İnsan hiçbir zaman anlattığı insan değildir ve roman da hiçbir zaman sadece aktardığı olaylardan ibaret değildir. İşte bu sebeple, Mine Söğüt’ün kitabını bitirdiğimde yazarın anlattığı olaydan ziyade ne anlatmaya çalıştığı ile daha çok ilgilendim ve imgeleri uzun uzun düşündüm. Fakat şunu da belirtmek gerekiyor ki imgeler üzerine kafa yorarken kitabın bu başarılı kurgusuyla beyaz perdeye de uyarlanabileceği aklımın bir köşesinden geçti. İnternette zaten böyle bir planın da hâlihazırda var olduğunu gördüm, umarım ortaya iyi bir sonuç çıkar...

Mine Söğüt 
Yazıyı bitirmeden evvel iki önemli meseleyi daha vurgulamak gerekiyor. İlki, kitabın kapağına ilişkin... Karikatürist Bahadır Baruter, ki kendisi aynı zamanda Mine Söğüt’ün eşiymiş, gerçekten çok başarılı bir işe imza atmış. İkincisi ise, yukarıda hiç değinmediğim ama kitaba ismini de veren, olay örgüsünün içine karıştırılmış rüya tabirleri. Bence onlar olmasa da kitap değerinden büyük bir şey kaybetmez, ama olmaları da değişik bir tarz yaratmış denilebilir. En beğendiğimle yazıyı sonlandırayım:

“Rüyasında kendini âşık gören kimse aklını
yitirecek demektir. Rüyada aşk, şuur dünyasının kralıdır.
İçine girdiği ruhu isterse atlıkarıncalarla gezdirir,
isterse dipsiz uçurumların kasvetine düşürür. Nasıl isterse…”

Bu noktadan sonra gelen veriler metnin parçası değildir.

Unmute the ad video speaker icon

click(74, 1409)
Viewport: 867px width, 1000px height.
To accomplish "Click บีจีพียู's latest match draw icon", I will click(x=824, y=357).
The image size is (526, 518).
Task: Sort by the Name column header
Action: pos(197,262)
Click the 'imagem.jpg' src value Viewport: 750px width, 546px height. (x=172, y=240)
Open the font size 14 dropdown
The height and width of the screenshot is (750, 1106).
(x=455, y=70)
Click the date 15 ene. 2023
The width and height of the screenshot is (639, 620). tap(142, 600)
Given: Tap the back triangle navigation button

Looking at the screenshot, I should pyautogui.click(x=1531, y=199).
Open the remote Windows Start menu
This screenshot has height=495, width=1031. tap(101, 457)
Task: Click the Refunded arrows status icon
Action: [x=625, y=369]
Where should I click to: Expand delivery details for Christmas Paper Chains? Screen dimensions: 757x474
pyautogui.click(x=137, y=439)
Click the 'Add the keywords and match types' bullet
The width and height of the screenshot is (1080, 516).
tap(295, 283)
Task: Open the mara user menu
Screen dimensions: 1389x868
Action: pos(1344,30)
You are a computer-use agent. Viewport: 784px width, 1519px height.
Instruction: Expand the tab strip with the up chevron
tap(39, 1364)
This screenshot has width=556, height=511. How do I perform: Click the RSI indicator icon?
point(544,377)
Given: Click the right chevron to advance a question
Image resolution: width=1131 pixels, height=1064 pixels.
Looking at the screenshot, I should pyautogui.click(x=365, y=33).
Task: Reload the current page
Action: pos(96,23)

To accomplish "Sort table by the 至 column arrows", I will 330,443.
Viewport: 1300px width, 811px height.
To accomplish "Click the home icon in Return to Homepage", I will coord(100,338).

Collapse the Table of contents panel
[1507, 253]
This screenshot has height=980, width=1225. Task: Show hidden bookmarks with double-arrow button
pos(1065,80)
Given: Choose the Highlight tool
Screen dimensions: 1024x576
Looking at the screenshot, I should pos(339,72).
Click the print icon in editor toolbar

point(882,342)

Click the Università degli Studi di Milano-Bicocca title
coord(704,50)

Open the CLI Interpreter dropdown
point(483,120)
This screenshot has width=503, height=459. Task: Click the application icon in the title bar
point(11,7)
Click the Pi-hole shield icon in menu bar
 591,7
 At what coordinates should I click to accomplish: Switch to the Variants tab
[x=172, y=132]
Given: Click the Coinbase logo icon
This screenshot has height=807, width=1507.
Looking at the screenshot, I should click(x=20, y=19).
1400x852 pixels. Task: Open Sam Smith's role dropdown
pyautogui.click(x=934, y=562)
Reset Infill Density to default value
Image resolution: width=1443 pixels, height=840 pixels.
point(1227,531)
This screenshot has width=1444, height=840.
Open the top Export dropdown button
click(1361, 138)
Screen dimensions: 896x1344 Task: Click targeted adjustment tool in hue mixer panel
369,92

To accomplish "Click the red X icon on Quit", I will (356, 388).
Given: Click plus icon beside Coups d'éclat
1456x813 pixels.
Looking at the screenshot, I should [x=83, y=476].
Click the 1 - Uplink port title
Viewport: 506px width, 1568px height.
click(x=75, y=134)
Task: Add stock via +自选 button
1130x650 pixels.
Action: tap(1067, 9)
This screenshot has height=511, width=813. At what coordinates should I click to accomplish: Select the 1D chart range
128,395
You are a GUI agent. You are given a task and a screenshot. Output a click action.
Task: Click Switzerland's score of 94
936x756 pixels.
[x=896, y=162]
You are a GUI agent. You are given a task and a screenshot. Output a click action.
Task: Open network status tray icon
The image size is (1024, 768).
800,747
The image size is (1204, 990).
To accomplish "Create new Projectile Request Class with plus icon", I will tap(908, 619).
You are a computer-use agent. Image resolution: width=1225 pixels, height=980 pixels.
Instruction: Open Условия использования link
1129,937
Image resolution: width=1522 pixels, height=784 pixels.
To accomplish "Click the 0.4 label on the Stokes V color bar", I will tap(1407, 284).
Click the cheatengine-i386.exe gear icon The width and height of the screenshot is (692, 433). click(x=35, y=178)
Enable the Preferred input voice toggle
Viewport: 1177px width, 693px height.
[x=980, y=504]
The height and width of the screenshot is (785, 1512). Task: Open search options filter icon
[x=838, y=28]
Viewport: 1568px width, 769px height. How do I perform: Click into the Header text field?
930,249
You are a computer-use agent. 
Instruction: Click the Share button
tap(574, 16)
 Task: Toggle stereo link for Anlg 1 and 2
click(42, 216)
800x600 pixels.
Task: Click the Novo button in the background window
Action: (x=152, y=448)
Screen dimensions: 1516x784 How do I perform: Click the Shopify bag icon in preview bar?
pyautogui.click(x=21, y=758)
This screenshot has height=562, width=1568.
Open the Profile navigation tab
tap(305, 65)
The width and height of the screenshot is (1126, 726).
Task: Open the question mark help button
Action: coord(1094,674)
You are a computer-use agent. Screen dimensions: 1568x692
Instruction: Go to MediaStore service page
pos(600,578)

Not: Doğaüstü yaratıklar hakkında Dr. Samimi’ye katılıyorum. Siz onlara inandığınız sürece onlar var oluyorlar. O bakımdan, eğer var edeceksiniz romanı gece okumamanızı tavsiye ederim. 

*Bu listeyi "hayali" olarak nitelemem, okumak istediğim yazar ve kitapların - tıpkı romandaki cinler ve periler gibi - zihnimde bir ortaya çıkıp sonra kaybolması, bazen de çoğalıp azalmasından kaynaklanmaktadır.